6.3 Roots of Complex Numbers

I expect from (6.16) that every point $(\cos\theta,\sin\theta)$ in the unit circle has $n$th roots for all $n\in\mbox{{\bf Z}}_{\geq 1}$, and that in fact

$$\left(\cos\left({\theta\over n}\right)+i\sin\left({\theta\over n}\right)\right)^n=\cos\theta+i\sin\theta.$$

In particular, each vertex of the regular $n$-gon inscribed in the unit circle and having a vertex at $1$ will be an $n$th root of $1$.

6.17   Exercise. The figure below shows the seventeen points $${ \left\{\left( \cos {{2\pi j}\over {17}}+i\sin {{2\pi j}\over {17}}\right)\colon 0\leq j<17\right\}}$$.

Let $${w=\left(\cos {{4\pi}\over {17}}+i\sin {{4\pi}\over {17}}\right)}$$ and $${u=\left(\cos{{10\pi}\over {17}}+i\sin {{10\pi}\over {17}}\right)}$$. Draw the polygons $1$-$w$-$w^2$-$\cdots$-$w^{17}$ and $1$-$u$-$u^2$-$\cdots$-$u^{17}$ on different sets of axes, (i.e. draw segments connecting $1$ to $w$, $w$ to $w^2$, $\cdots$, $w^{16}$ to $w^{17}$, and segnents joining $1$ to $u$, $\cdots$, $u^{16}$ to $u^{17}$.)

6.18   Exercise. The sixth roots of $1$ are the vertices of a regular hexagon having one vertex at $1$. Find these numbers (by geometry or trigonometry) in terms of rational numbers or square roots of rational numbers, and verify by direct calculation that all of them do, in fact, have sixth power equal to $1$.

6.19   Theorem (Polar decomposition.)Let $z\in\mbox{{\bf C}}\backslash\{0\}$. Then we can write $z=ru$ where $r\in\mbox{${\mbox{{\bf R}}}^{+}$}$ and $u\in C(0,1)$. In fact this representation is unique, and

$$r=\vert z\vert,\qquad u={z\over {\vert z\vert}}.$$

I will call the representation

$$z=ru \mbox{ where } r\in\mbox{${\mbox{{\bf R}}}^{+}$},\; u\in C(0,1)$$

the polar decomposition of $z$, and I'll call $r$ the length of $z$, and I'll call $u$ the direction of $z$.
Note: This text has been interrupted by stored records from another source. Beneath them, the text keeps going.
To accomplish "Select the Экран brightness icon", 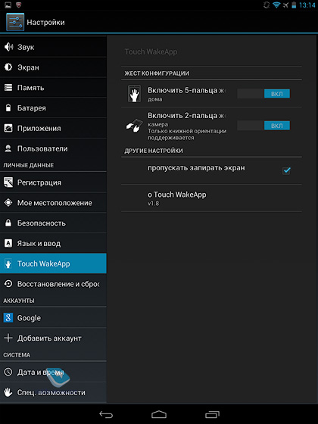I will pos(8,67).
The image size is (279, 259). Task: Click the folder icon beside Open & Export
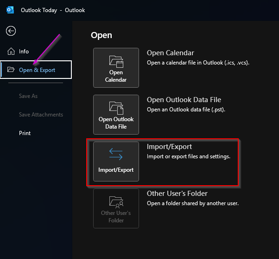11,70
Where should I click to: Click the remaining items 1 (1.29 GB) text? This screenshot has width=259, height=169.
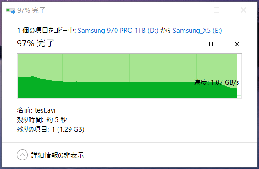(68, 129)
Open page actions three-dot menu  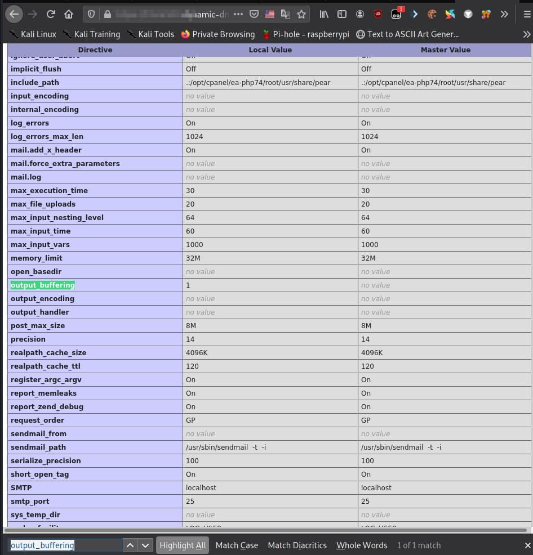(x=238, y=14)
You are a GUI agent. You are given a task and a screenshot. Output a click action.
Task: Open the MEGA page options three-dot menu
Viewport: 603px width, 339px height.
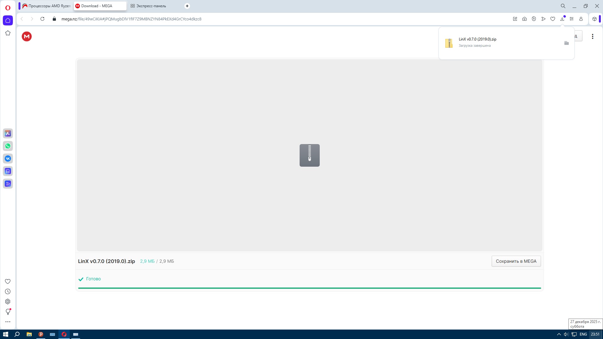coord(593,36)
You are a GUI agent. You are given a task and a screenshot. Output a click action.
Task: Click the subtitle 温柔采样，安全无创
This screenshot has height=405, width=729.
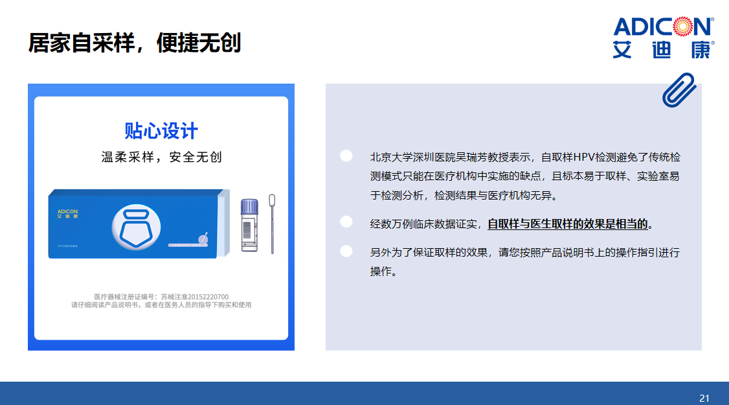[x=161, y=157]
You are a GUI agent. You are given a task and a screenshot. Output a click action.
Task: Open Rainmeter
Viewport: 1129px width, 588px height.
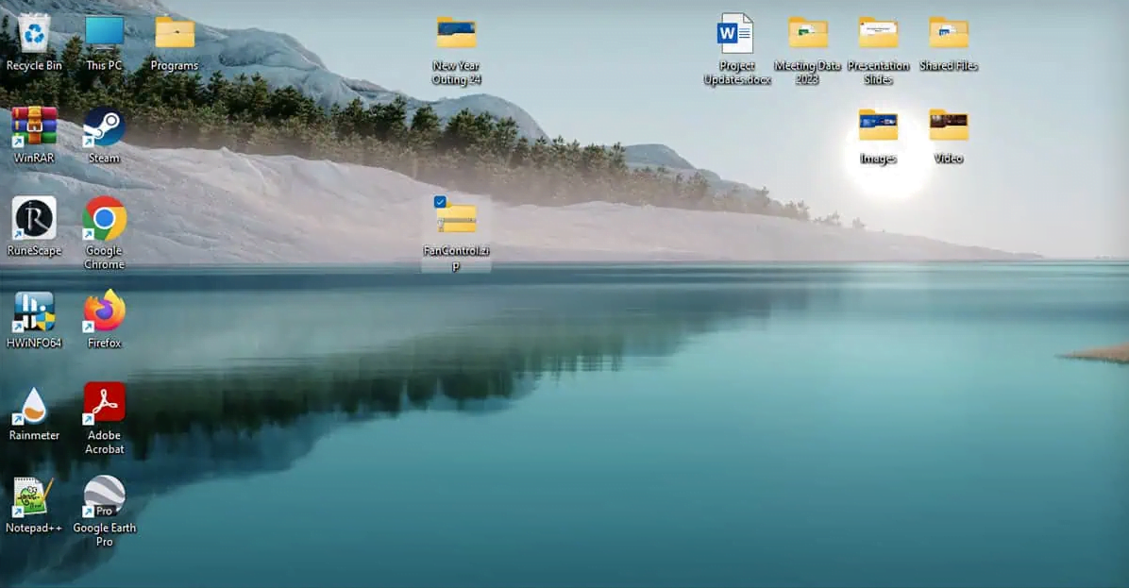coord(34,404)

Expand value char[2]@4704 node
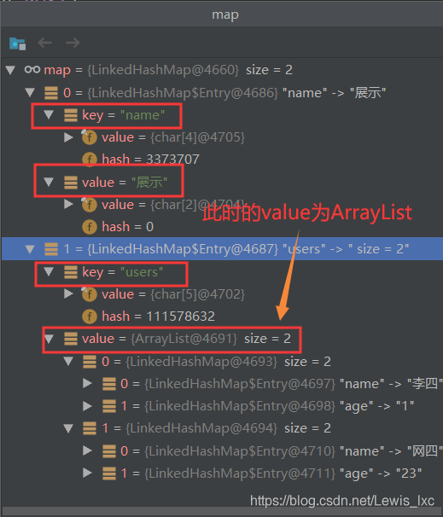pos(68,205)
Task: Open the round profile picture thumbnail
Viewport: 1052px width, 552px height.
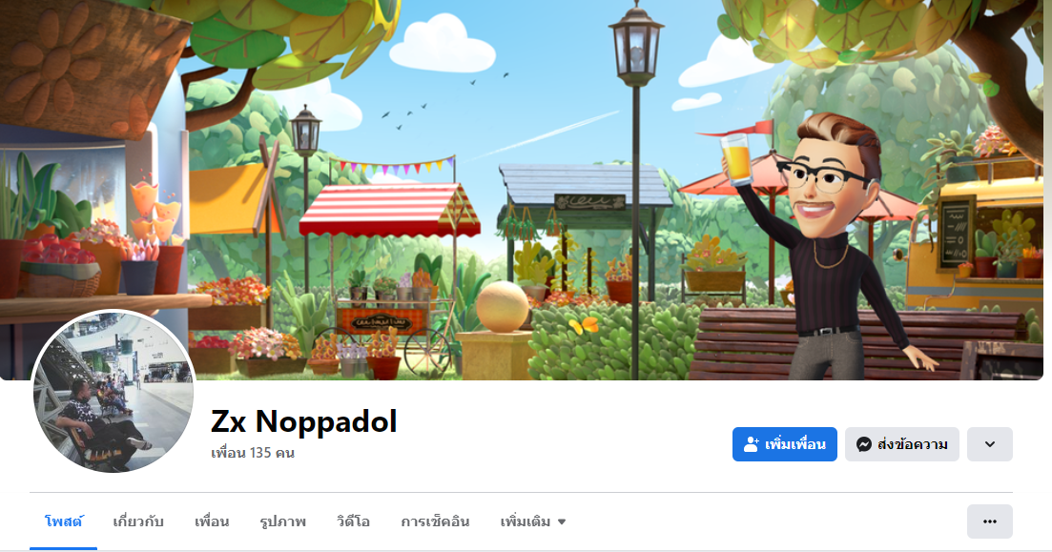Action: [113, 392]
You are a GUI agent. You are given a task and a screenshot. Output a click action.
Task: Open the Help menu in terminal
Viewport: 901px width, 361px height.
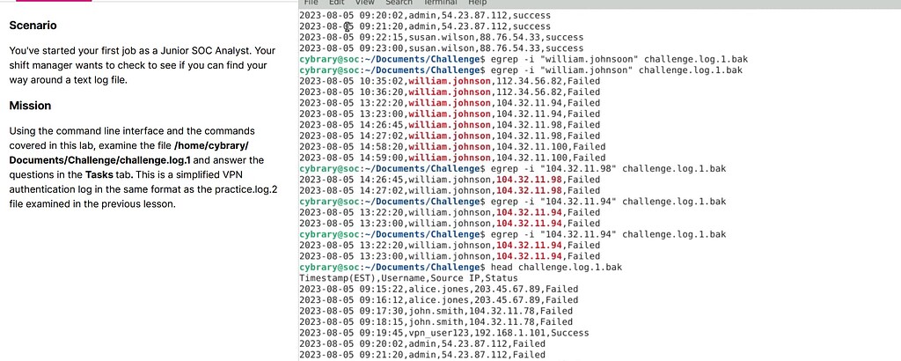(478, 3)
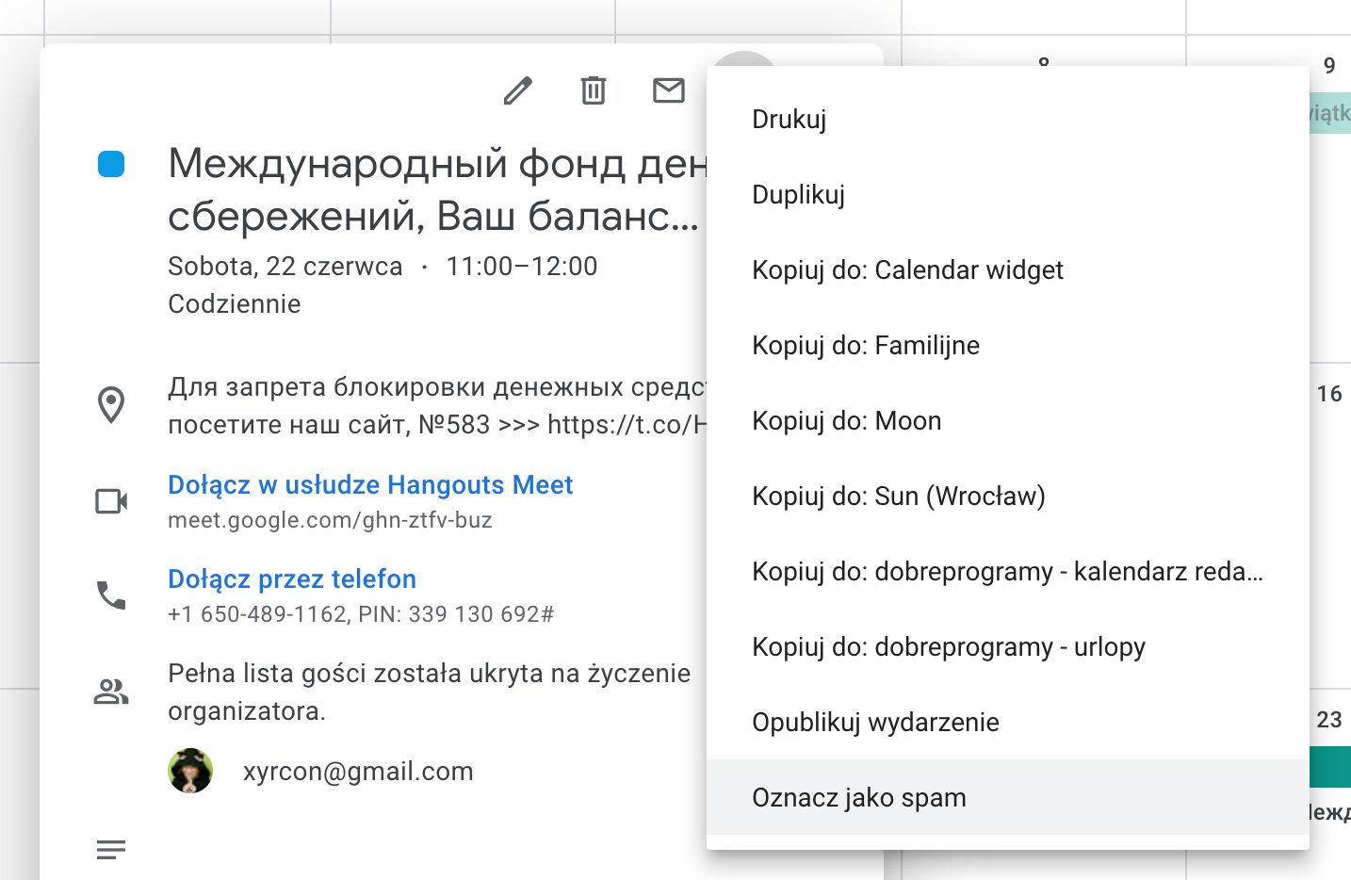Click the xyrcon@gmail.com guest avatar
Image resolution: width=1351 pixels, height=880 pixels.
click(190, 771)
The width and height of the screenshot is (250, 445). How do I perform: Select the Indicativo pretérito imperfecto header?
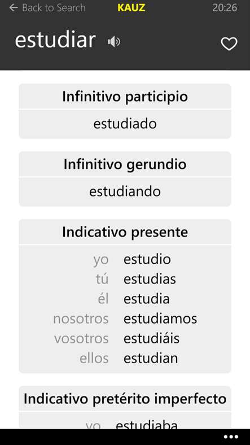click(x=125, y=399)
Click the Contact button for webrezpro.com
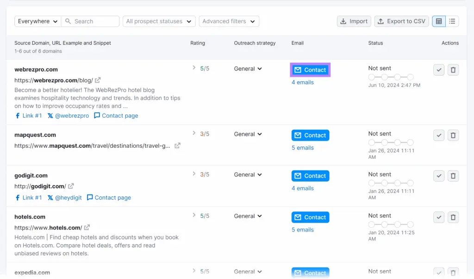 coord(310,70)
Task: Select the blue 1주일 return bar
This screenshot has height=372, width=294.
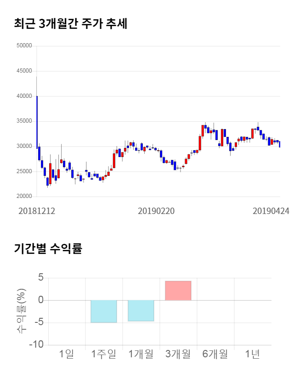Action: click(103, 311)
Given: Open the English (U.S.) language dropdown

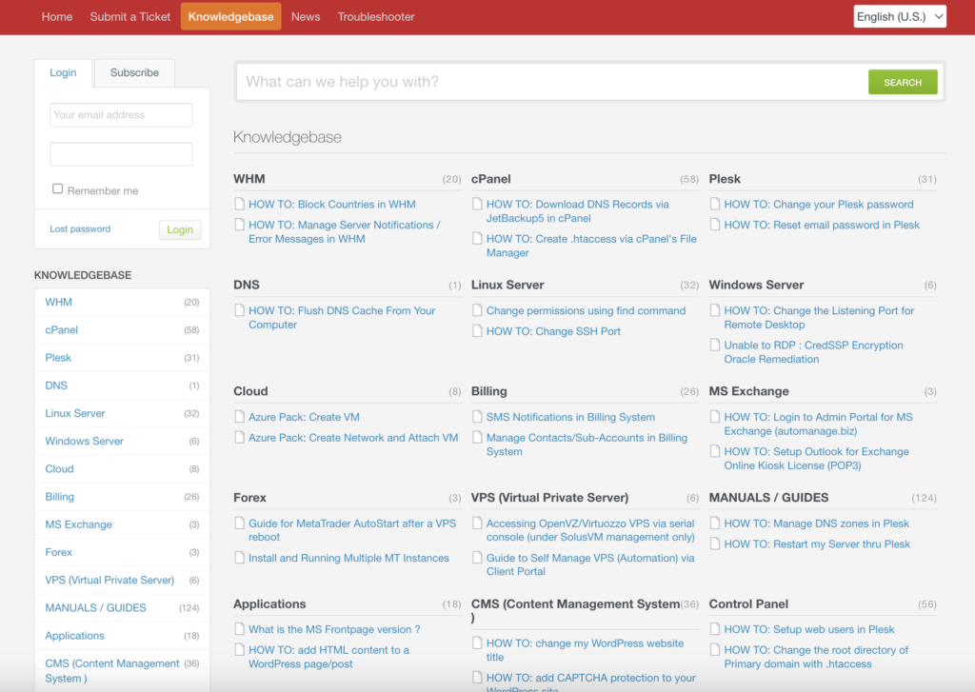Looking at the screenshot, I should 899,16.
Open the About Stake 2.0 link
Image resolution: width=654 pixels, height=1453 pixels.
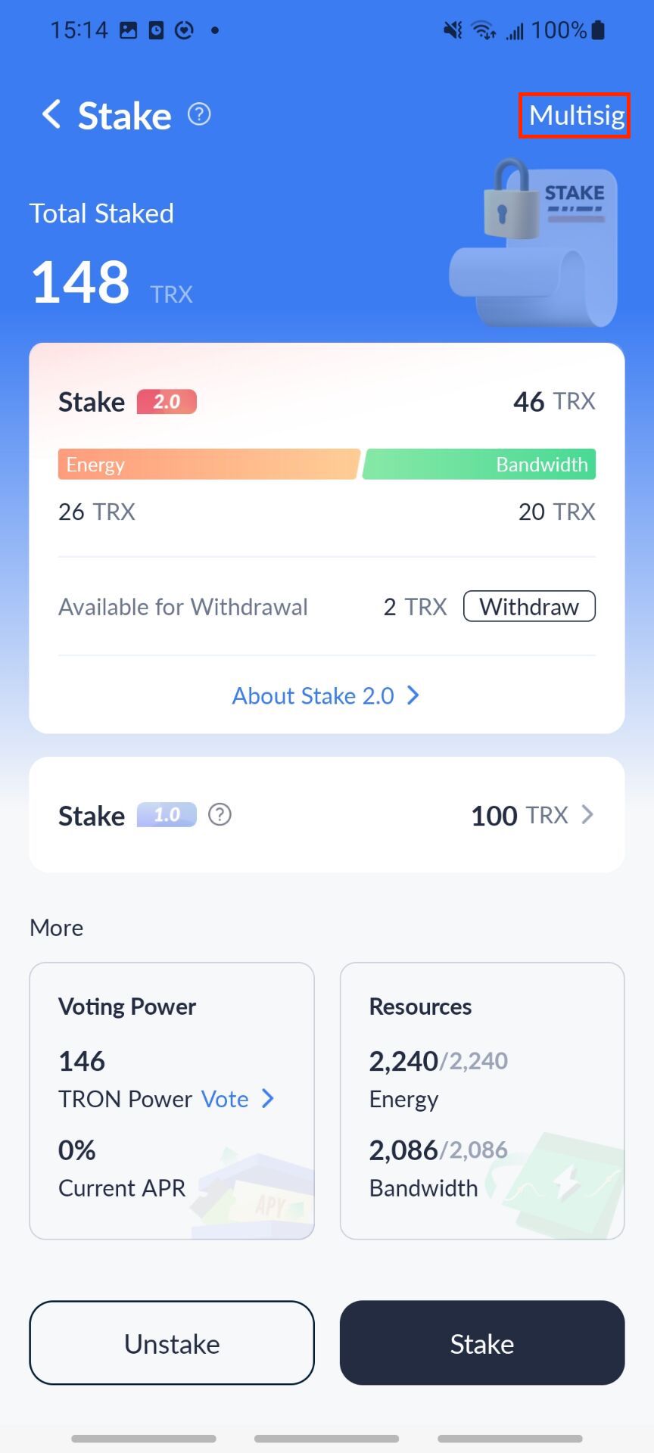point(313,695)
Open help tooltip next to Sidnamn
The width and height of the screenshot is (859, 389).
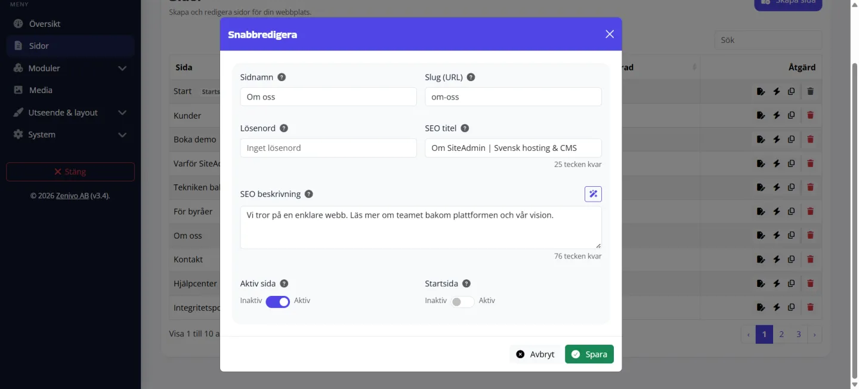(282, 78)
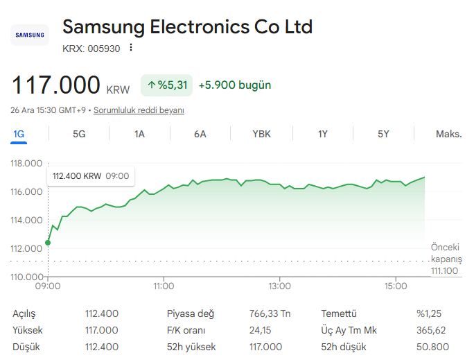Click the Piyasa değ market cap label
Screen dimensions: 474x362
coord(191,313)
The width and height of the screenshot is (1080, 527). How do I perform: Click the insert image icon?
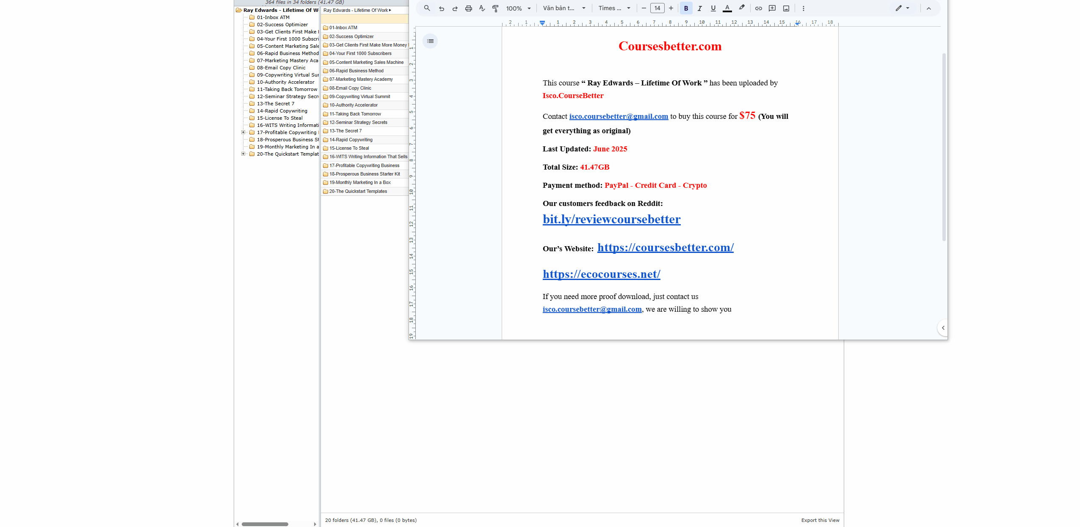point(786,8)
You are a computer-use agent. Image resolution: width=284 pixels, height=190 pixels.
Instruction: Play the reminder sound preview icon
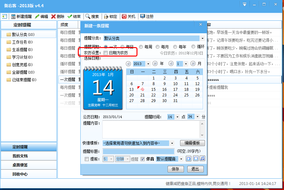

Proof: If $z=ru$ where $r\in\mbox{${\mbox{{\bf R}}}^{+}$}$ and $\vert u\vert=1$, then we have

$$\vert z\vert=\vert ru\vert=\vert r\vert\;\vert u\vert=r\cdot 1=r.$$

This shows that $r=\vert z\vert$, and it then follows that $${u={z\over r}={z\over {\vert z\vert}}}$$. Since $${\left\vert {z\over {\vert z\vert}}\right\vert}$$ $${={\vert z\vert\over {\vert\vert z\vert\vert}}}$$ $=1$, we see $${ {z\over {\vert z\vert}}\in C(0,1)}$$ and $${z=\vert z\vert\left( {z\over {\vert z\vert}}\right)}$$ gives the desired decomposition. $\mid\!\mid\!\mid$

6.20   Notation (Direction.) I will refer to any number in $C(0,1)$ as a direction.

6.21   Example. The polar decomposition for $-1+i$ is

$$\begin{eqnarray*} (-1+i)&=&\vert-1+i\vert\left( {{-1+i}\over {\vert-1+i\vert}}\r... ... &=&\sqrt 2\left(-{1\over {\sqrt 2}}+{i\over {\sqrt 2}}\right). \end{eqnarray*}$$

I recognize from trigonometry that $${\left(-{1\over {\sqrt 2}}+{i\over {\sqrt 2}}\right)=\left(\cos {{3\pi}\over 4}+i\sin{{3\pi}\over 4}\right)}$$.

6.22   Remark. Let $z,w\in\mbox{{\bf C}}\backslash\{0\}$. Let $z=ru$ and $w=sv$ be the polar decompositions of $z,w$, respectively, so $r,s\in\mbox{${\mbox{{\bf R}}}^{+}$}; u,v\in C(0,1)$. Then $zw=rusv=(rs)(uv)$ where $rs\in\mbox{${\mbox{{\bf R}}}^{+}$}$ and $uv\in C(0,1)$. Hence we have

length of product $=$ product of lengths

and

direction of product $=$ product of directions.